BEGIN The data
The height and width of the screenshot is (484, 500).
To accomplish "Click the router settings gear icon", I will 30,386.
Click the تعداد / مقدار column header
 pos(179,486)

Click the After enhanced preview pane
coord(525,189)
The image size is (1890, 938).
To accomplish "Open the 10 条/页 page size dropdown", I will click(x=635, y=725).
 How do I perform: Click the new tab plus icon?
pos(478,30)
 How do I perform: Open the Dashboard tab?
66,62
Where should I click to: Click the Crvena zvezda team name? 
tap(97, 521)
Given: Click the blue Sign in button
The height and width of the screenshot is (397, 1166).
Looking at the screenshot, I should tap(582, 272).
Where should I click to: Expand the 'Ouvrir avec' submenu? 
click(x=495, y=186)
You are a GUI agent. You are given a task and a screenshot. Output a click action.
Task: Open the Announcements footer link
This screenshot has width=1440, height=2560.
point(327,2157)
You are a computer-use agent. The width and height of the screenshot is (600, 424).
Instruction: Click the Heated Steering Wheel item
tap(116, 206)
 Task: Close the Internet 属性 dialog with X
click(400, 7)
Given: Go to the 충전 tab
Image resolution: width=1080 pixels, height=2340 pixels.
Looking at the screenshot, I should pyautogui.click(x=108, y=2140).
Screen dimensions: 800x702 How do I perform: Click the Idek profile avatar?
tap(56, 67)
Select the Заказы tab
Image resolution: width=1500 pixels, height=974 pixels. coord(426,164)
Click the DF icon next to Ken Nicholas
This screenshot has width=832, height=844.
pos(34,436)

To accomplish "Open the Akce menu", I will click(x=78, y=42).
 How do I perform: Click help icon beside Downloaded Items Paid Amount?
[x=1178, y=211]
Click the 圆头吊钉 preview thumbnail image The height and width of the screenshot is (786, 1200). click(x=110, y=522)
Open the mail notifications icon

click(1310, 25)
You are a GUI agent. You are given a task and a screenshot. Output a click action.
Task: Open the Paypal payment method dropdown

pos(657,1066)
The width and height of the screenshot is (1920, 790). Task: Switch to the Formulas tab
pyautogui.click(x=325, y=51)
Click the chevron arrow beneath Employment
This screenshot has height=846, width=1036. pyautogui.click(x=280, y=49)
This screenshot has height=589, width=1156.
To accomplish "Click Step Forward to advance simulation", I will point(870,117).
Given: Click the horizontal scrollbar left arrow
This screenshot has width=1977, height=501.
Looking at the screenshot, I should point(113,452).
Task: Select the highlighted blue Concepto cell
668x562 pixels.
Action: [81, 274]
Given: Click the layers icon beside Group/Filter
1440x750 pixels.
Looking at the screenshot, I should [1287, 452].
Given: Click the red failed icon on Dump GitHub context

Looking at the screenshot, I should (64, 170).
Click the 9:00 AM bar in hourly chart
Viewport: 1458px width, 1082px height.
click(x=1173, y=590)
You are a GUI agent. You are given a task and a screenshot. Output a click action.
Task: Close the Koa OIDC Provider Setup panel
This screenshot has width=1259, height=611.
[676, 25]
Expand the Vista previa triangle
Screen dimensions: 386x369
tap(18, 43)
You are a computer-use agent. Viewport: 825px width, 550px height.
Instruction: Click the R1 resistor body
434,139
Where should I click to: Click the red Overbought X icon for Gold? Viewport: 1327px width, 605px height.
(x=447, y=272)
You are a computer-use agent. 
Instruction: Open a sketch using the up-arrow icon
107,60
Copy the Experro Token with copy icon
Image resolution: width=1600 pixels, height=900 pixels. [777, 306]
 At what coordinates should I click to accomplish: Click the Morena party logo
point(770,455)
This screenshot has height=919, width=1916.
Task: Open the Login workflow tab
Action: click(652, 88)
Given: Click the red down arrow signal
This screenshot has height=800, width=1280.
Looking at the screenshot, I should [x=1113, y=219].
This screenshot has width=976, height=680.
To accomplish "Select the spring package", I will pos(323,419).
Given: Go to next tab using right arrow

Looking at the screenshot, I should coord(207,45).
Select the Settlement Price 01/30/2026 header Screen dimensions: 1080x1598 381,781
END The data
Description of the task - Using the listing above, locate the lines that hold "computer" and copy each one.

Answer -
You are a computer-use agent. The width and height of the screenshot is (600, 424).
You are a computer-use agent. Viewport: 825px width, 550px height.
You are a computer-use agent. 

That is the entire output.